In referencing Chamberlain and his policy of appeasement during the run-up to World War II, he has no idea what he’s talking about.

“Appeasement” refers to a specific point in history, in which British Prime Minister Neville Chamberlain, desperate to avoid a repeat of World War I, continuously ceded ground to Hitler in the hopes that the German dictator would eventually be satisfied. He wasn’t, and he kept taking land, and Chamberlain was eventually dragged into that massive war he had so desperately wanted to avoid.

But by ceded ground, I mean literally ceded ground. The Munich Agreement of 1938 allowed Germany to annex the Sudetenland in western Czechoslovakia, giving Germany more land in exchange for, well, nothing.

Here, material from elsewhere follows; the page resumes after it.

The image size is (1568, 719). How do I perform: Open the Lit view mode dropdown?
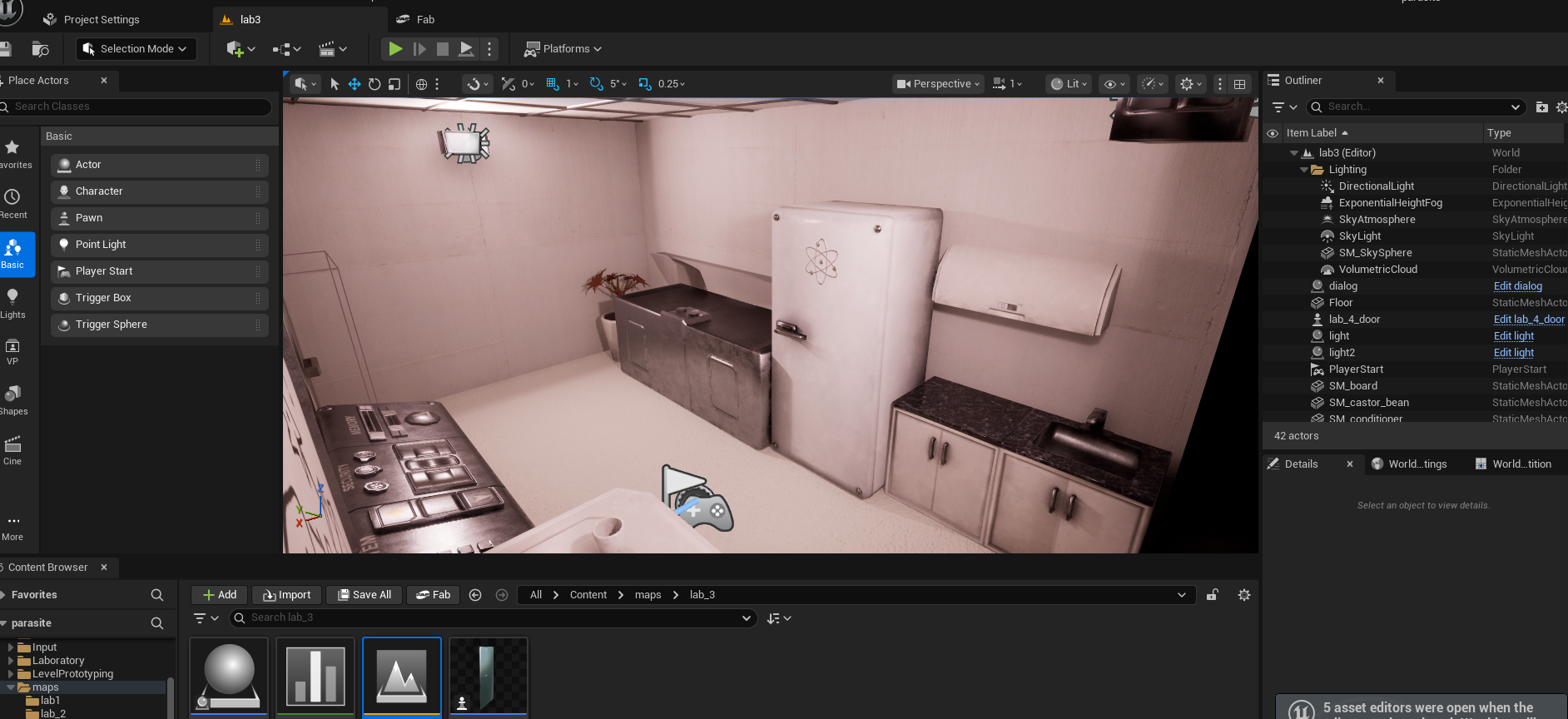click(1068, 84)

Ever since then, the term “appeasement” has been used to refer to any time a world leader attempts to use diplomacy to stave off a war. As one could imagine, it’s been thrown around a lot during the latest round of Iran’s nuclear talks:

obama appeasement

Of course, this Iran deal doesn’t resemble the Munich Agreement in any way, shape or form. Iran is not an expansionary power, and they stand to gain nothing from this agreement aside from the lifting of sanctions on oil and financial transactions. In exchange, they have agreed to freeze their nuclear program, and allow an inspection regime to monitor its activity so that it cannot “cheat” and restart its program quickly enough to have a nuclear weapon within a year.

That’s an actual tradeoff. Iran has given something up in exchange for something it wanted, and in so doing has inched closer to rejoining the community of nations. It shouldn’t even be worth pointing out that the Munich Agreement allowed Germany go give up nothing in exchange for something it wanted, and in so doing allowed Germany a swifter exit from the community of nations.

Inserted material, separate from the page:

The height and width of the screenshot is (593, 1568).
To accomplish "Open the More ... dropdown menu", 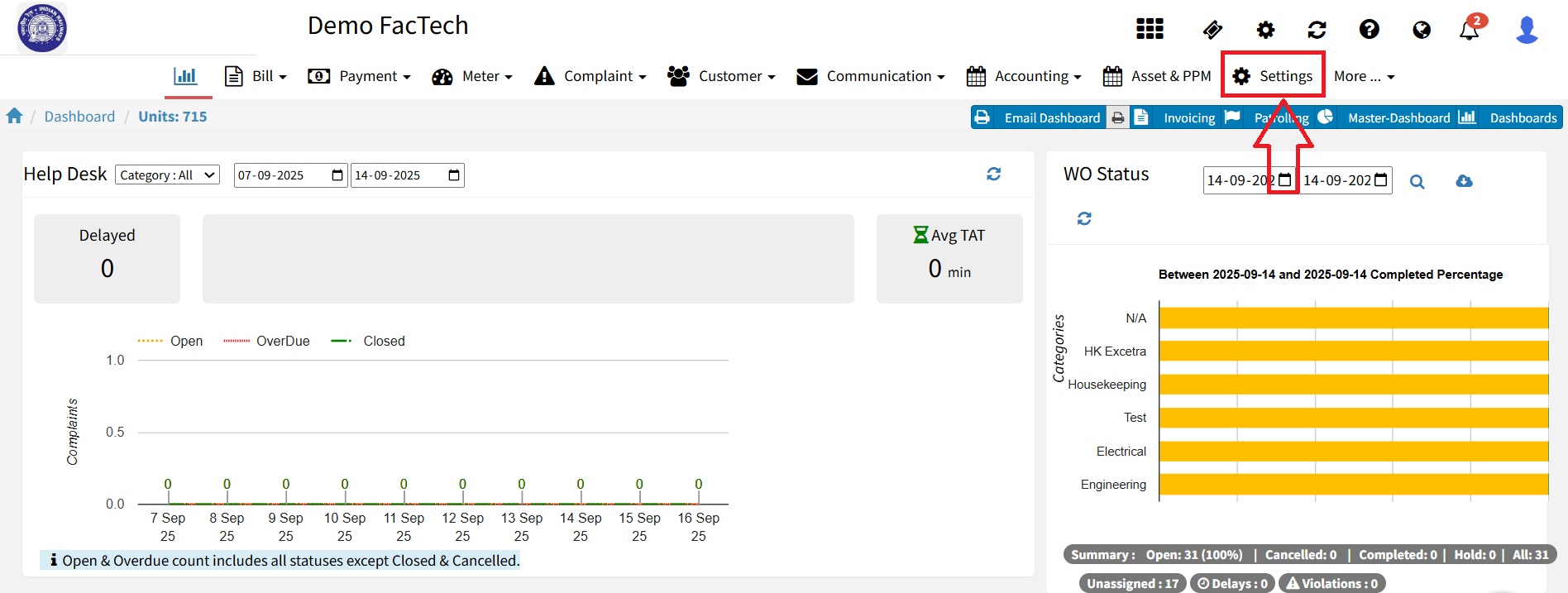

Not that that matters. As Slate‘s Ben Mathis-Lilley reminded us yesterday, Republicans who make appeasement references are often just throwing the word out for effect, calling to mind this 2008 Hardball segment where Chris Matthews called out a Republican talking head who had no idea what it actually meant:

On the Internet, Godwin’s Law refers to the idea that the longer a debate goes on, “the probability of a comparison involving Nazis or Hitler approaches one.” Traditionally, the invocation of Godwin’s Law marks the end of the debate, and whoever brought up the Third Reich has automatically lost.

If Mark Kirk can’t come up with a better criticism of the emerging deal with Iran, and has to resort to referencing appeasement in order to make his point, then he has automatically disqualified himself from this debate, as Hitler references both distort the current situation and trivialize Hitler.

As Mathis-Lilley put it, “the Chamberlain-Hitler analogy needs to be taken into a bunker with Eva Braun and shot.”


Jon Green graduated from Kenyon College with a B.A. in Political Science and high honors in Political Cognition. He worked as a field organizer for Congressman Tom Perriello in 2010 and a Regional Field Director for President Obama's re-election campaign in 2012. Jon writes on a number of topics, but pays especially close attention to elections, religion and political cognition. Follow him on Twitter at @_Jon_Green, and on Google+. .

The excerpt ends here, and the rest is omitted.